I have asked the government – the Treasury in particular – to make a down payment on the Stirling city region deal. I asked for £20 million to realise the potential of aquaculture for the UK economy.
In Stirling, we have the Scottish Aquaculture Innovation Centre. It is based at Stirling University and it is a world leader in this field. They have developed vaccines, cultivation methods and productivity techniques that have had an impact around the world and with this centre we can develop increased productivity for a domestic industry and do our part to develop a global industry which ultimately will feed the world.
If this investment of around £20 million is forthcoming, it will be an ignition point for millions of pounds of private investment, and the potential prize of an additional £254 million in increased GV a, over 3000 new jobs and over £690 million of additional sales.
There can be no doubt about the bounty of our oceans. Fish make up a significant and growing part of our diet. In 2005 humans consumed an average of 16.4 kg of fish a year, and this has been growing steadily.
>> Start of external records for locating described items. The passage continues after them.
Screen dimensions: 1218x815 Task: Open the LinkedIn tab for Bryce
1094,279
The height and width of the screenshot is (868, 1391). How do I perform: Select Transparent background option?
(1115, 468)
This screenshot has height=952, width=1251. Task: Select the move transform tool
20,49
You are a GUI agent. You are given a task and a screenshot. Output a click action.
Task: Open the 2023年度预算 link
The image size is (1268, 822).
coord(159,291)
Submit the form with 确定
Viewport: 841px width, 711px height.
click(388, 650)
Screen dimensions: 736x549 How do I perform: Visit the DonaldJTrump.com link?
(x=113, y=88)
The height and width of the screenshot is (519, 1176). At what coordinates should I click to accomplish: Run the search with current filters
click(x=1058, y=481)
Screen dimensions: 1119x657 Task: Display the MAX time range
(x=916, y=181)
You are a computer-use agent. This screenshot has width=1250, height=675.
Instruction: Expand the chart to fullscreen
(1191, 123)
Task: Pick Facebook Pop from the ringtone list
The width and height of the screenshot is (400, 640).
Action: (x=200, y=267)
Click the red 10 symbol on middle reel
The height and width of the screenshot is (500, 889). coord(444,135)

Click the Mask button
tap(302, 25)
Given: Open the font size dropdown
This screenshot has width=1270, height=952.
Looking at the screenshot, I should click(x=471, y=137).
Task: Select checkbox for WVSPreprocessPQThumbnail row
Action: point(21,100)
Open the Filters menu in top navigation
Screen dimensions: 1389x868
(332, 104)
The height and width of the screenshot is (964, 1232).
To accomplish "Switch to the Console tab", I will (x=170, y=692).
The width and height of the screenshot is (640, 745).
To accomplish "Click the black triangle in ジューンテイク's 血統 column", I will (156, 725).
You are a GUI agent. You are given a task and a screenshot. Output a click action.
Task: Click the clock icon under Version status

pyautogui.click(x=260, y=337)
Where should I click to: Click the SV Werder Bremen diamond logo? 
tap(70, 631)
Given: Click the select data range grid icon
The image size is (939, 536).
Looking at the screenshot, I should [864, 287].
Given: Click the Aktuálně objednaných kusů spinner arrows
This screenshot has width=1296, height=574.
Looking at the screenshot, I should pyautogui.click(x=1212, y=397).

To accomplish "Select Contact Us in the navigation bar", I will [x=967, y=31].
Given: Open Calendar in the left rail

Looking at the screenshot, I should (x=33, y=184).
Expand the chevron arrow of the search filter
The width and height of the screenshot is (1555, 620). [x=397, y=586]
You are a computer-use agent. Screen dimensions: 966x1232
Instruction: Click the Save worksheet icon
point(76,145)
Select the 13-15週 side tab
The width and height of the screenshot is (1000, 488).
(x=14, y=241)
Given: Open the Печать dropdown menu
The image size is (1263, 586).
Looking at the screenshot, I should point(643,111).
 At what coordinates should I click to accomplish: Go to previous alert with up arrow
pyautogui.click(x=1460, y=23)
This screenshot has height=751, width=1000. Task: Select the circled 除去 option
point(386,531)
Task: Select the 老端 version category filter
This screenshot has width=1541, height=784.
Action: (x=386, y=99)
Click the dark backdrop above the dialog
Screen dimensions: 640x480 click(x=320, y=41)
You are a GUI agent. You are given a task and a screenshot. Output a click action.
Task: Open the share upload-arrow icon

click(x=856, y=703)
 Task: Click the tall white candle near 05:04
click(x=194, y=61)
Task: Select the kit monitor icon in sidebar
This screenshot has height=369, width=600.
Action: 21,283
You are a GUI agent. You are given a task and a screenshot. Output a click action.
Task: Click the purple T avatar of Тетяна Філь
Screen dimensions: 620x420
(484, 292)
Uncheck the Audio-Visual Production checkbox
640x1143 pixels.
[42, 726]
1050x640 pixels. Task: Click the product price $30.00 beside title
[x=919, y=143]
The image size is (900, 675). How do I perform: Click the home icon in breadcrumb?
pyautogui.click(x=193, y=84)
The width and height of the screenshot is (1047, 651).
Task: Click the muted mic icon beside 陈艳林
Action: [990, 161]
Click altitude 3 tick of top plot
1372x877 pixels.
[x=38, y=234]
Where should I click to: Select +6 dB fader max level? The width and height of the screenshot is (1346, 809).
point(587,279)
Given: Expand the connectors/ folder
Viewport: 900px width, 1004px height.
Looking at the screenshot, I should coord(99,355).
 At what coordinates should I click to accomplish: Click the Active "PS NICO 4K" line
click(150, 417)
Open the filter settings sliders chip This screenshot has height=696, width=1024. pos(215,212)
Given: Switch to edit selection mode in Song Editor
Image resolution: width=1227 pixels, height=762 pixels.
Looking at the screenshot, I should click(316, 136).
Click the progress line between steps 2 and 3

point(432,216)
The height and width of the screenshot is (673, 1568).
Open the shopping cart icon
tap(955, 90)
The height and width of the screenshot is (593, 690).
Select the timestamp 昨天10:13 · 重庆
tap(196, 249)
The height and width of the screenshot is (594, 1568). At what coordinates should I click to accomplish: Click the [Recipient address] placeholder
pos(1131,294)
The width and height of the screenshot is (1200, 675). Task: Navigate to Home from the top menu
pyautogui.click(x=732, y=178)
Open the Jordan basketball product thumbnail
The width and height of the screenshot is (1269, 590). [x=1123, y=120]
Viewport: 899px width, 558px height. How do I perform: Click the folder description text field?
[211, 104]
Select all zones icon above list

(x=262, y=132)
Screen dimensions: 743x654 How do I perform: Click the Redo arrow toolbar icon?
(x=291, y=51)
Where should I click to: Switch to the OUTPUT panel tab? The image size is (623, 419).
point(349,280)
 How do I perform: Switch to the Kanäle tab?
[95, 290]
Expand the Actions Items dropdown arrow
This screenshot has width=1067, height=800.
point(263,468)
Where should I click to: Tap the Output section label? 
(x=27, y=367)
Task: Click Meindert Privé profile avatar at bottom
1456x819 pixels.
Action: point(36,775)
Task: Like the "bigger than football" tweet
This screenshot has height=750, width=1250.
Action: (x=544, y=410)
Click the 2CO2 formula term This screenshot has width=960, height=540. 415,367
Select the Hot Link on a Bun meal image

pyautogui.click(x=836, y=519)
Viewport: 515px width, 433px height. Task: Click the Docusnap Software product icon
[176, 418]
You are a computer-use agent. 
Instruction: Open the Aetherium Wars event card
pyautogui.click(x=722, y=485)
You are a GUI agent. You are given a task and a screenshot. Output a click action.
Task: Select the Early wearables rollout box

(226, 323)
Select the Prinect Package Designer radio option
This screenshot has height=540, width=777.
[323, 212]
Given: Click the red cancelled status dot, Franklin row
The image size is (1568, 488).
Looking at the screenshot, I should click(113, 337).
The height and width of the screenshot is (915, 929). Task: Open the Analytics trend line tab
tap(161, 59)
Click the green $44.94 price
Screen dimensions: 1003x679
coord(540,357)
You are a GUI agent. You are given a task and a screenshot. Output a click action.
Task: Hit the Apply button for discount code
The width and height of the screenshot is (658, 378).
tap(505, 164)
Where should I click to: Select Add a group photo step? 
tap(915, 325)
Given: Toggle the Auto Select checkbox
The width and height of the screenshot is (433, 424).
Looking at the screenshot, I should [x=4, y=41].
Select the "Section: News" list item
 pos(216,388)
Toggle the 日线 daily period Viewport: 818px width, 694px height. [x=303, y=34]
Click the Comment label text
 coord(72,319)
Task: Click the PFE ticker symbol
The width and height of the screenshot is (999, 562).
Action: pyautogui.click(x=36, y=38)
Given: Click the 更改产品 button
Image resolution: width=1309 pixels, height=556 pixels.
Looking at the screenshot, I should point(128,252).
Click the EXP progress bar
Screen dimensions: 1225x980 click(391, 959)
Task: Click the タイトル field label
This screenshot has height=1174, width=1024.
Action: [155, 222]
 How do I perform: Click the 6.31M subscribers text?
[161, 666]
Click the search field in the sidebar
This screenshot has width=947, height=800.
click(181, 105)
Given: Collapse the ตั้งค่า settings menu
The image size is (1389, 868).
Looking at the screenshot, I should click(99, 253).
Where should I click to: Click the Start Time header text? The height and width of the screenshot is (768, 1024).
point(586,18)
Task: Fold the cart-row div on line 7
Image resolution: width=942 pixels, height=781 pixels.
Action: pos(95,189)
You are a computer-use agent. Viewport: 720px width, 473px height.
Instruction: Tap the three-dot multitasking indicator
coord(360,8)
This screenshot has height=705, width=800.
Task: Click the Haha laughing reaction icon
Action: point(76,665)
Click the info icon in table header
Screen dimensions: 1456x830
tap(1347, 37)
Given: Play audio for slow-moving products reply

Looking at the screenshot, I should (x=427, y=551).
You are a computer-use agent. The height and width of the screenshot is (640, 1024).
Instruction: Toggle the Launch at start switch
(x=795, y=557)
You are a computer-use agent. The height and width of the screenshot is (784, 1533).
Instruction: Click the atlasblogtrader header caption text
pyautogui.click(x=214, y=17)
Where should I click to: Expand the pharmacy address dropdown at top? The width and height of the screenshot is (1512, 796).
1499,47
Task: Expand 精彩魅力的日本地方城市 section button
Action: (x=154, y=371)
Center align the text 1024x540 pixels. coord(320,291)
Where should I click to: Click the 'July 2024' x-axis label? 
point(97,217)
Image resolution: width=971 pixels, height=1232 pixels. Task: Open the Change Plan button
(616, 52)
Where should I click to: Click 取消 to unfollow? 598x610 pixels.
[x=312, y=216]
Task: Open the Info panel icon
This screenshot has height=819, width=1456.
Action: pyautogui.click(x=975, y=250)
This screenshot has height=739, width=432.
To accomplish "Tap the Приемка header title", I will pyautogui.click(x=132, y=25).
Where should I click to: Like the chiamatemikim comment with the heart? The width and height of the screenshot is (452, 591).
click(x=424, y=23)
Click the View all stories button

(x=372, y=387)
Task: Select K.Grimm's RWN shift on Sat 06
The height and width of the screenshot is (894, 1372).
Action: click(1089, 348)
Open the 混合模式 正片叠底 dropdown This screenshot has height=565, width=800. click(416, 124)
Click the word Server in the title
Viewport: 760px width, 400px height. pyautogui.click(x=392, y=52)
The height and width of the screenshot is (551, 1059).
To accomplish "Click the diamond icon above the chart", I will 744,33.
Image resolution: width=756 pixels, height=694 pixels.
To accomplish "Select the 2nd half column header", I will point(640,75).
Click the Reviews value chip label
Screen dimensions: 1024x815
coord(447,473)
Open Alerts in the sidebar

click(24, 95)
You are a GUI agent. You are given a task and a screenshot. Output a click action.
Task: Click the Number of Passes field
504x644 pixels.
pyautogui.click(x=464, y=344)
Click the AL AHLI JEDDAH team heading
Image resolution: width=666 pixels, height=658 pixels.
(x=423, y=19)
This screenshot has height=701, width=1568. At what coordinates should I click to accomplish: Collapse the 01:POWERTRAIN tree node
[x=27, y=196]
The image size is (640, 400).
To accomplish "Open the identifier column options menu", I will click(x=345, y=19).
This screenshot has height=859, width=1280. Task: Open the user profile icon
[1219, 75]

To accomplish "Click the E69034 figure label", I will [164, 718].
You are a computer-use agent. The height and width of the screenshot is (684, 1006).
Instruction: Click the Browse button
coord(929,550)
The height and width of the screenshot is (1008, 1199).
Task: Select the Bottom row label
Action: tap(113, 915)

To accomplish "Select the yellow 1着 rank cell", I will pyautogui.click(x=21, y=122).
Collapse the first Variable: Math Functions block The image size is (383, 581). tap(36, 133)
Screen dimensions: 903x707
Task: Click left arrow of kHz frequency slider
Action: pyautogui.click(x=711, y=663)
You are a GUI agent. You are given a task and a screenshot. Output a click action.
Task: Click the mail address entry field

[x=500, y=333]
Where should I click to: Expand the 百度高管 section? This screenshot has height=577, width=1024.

This growth is especially noteworthy in major developing markets such as China where consumption of fish is closer to 26 kg.
The global population is forecast to grow by 33% by 2050, and there’s not enough land to produce all the protein required to feed the world’s population. However, there’s an obvious problem in that catching fish at continuing high rates from the oceans is not sustainable in the long run.
Industrial fishing around the world is depleting stocks world is possible to create regimes that will preserve stocks that is a finite number of fish that can be removed before this becomes a problem.
Since 1995 there has been a flatlining in the amount of caught fish in the world. The UN food agency puts this at around 90 million tonnes. Since 1995 the amount of fish used for food has continued to grow and outpace the global population growth. This gap is being met by the miracle of aquaculture.
40 years ago 93% of Seafood came from capture fisheries – trawlers and traditional fishing and only 7% came from global aquaculture.
Today 50% of the world’s seafood comes from aquaculture and that is only going to rise.
The growth in agriculture is allowing this industry to thrive. In 2016 we farmed 13.7 million salmon in Scotland. This is 85% of the volume of farmed fish and shellfish grown in the UK and 92% of the value of UK aquaculture. The aquaculture supply chain in Scotland also employs over 12,000 people.
This industry is already worth hundreds of millions of pounds to the Scottish economy but we must go for growth. The Scottish National Marine plan has a target of increasing production from its current level of 175,000 tonnes to 210,000 tonnes in the coming years. We can do this by focusing on productivity and we can best focus on productivity by having a focus on the cutting-edge science around food production.